The Town of Attica was established in western New York in 1802 from a part of the Town of Sheldon. In 1816, part of Attica was taken to organize the new Town of Orangeville.

Attica is the location of two state prisons: New York's maximum-security Attica Correctional Facility and medium-security Wyoming Correctional Facility, both located south of the Village of Attica. Since the 1930s Attica had been a prison town, and most correctional officers live here or nearby with their families.

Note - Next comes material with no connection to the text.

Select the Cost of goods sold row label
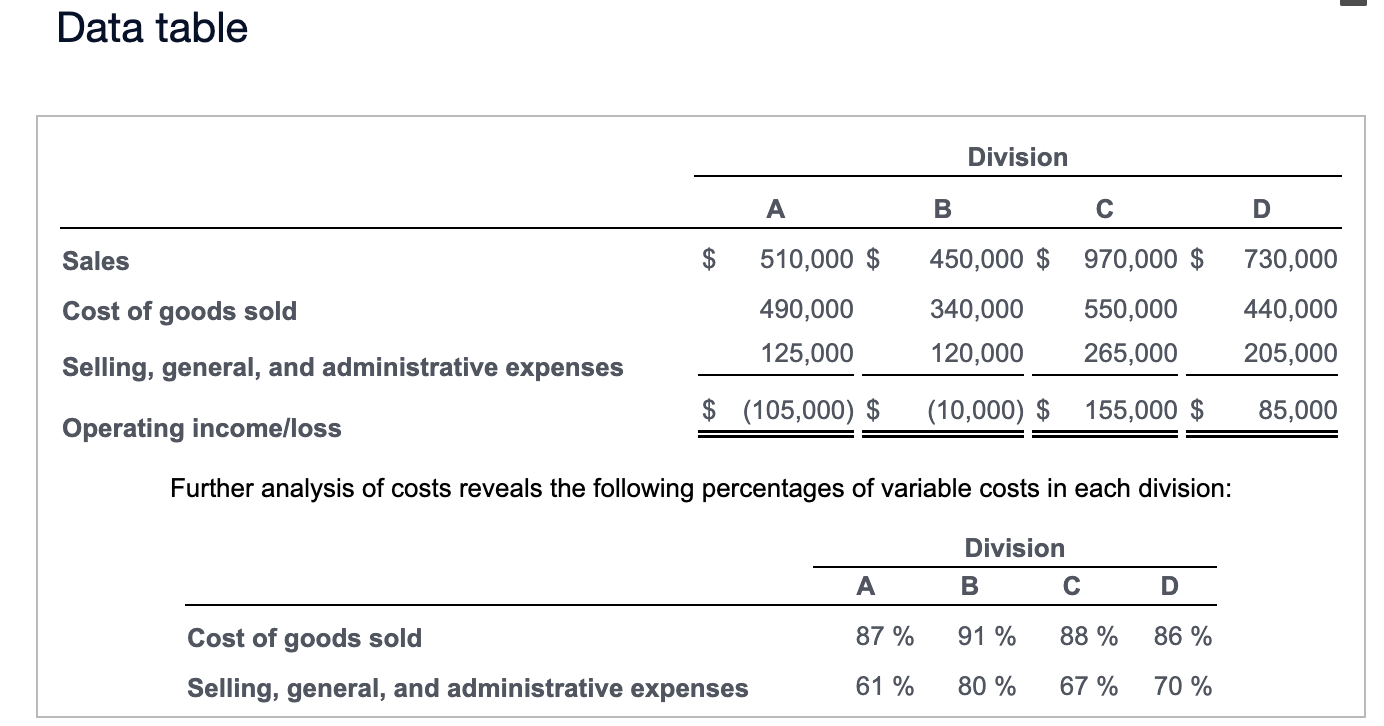 coord(179,311)
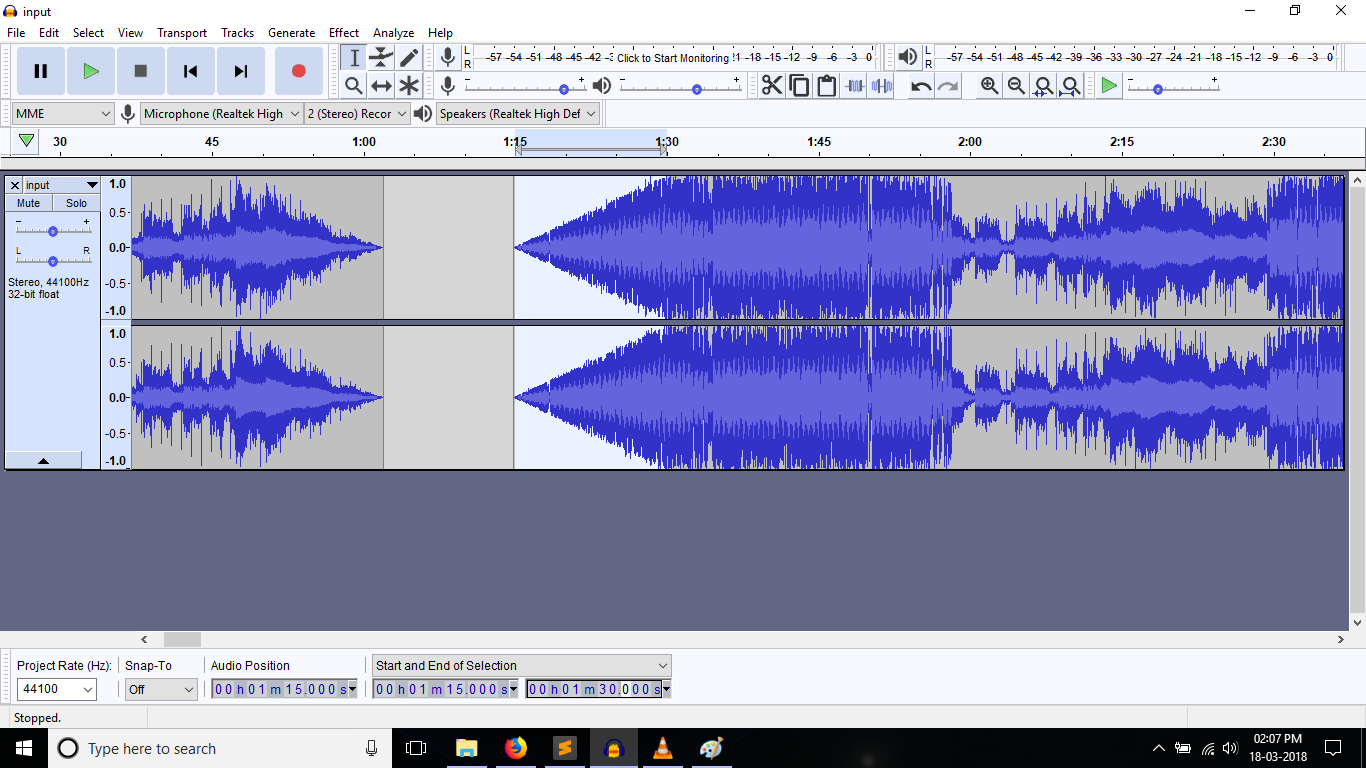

On September 9, 1971, in the Attica Prison riot, more than 1200 inmates (of 2200) took over control of the prison. They sought to negotiate with authorities to improve living conditions. The state suppressed the uprising on September 13, 1971, with armed corrections officers, state police, and New York National Guard. Of the 43 men who died, law enforcement gunfire killed 10 hostages and 30 prisoners.

==Geography==
The town and county are located in western New York. The northern town line is the border of Genesee County.

According to the United States Census Bureau, the town has a total area of 36.0 sqmi, of which 35.7 sqmi is land and 0.3 sqmi (0.83%) is water. Tonawanda Creek passes through the northwest part of the town.

NY-98 intersects NY-238 and NY-354 at the village of Attica.

==Demographics==

As of the census of 2000, there were 6,028 people, 1,497 households, and 1,053 families residing in the town. The population density was 168.8 PD/sqmi. There were 1,603 housing units at an average density of 44.9 /sqmi. The racial makeup of the town was 72.79% White, 21.07% African American, 0.33% Native American, 0.33% Asian, 5.18% from other races, and 0.30% from two or more races. Hispanic or Latino of any race were 9.16% of the population.

There were 1,497 households, out of which 33.9% had children under the age of 18 living with them, 56.5% were married couples living together, 10.2% had a female householder with no husband present, and 29.6% were non-families. 25.3% of all households were made up of individuals, and 10.0% had someone living alone who was 65 years of age or older. The average household size was 2.58 and the average family size was 3.08.

In the town, the population was spread out, with 16.8% under the age of 18, 10.8% from 18 to 24, 44.2% from 25 to 44, 20.0% from 45 to 64, and 8.2% who were 65 years of age or older. The median age was 35 years. For every 100 females, there were 209.4 males. For every 100 females age 18 and over, there were 240.6 males.

The median income for a household in the town was $44,877, and the median income for a family was $49,375. Males had a median income of $32,060 versus $22,220 for females. The per capita income for the town was $17,817. About 3.7% of families and 6.3% of the population were below the poverty line, including 5.8% of those under age 18 and 5.6% of those age 65 or over.

Historical population
| Census | Pop. | Note | %± |
| 1820 | 1,519 |  | — |
| 1830 | 2,485 |  | 63.6% |
| 1840 | 2,710 |  | 9.1% |
| 1850 | 2,363 |  | −12.8% |
| 1860 | 2,547 |  | 7.8% |
| 1870 | 2,546 |  | 0.0% |
| 1880 | 3,099 |  | 21.7% |
| 1890 | 3,002 |  | −3.1% |
| 1900 | 2,677 |  | −10.8% |
| 1910 | 2,749 |  | 2.7% |
| 1920 | 2,743 |  | −0.2% |
| 1930 | 2,891 |  | 5.4% |
| 1940 | 5,477 |  | 89.5% |
| 1950 | 5,722 |  | 4.5% |
| 1960 | 5,781 |  | 1.0% |
| 1970 | 6,171 |  | 6.7% |
| 1980 | 5,693 |  | −7.7% |
| 1990 | 7,383 |  | 29.7% |
| 2000 | 7,806 |  | 5.7% |
| 2010 | 7,702 |  | −1.3% |
| 2020 | 6,748 |  | −12.4% |
| 2024 (est.) | 6,155 | Decrease | −8.8% |
U.S. Decennial Census

==Communities and locations in the Town of Attica==
- Attica - Part of the Village of Attica is in the north part of the town. The remainder is inside Genesee County.
- Attica Center - A hamlet southeast of Attica Village on Route 238.
- Vernal Corners - A hamlet in the northeast corner of the town.

==Education==
Attica Central School District covers the vast majority of the town. Other parts of the town are in Wyoming Central School District, Warsaw Central School District, and Alexander Central School District.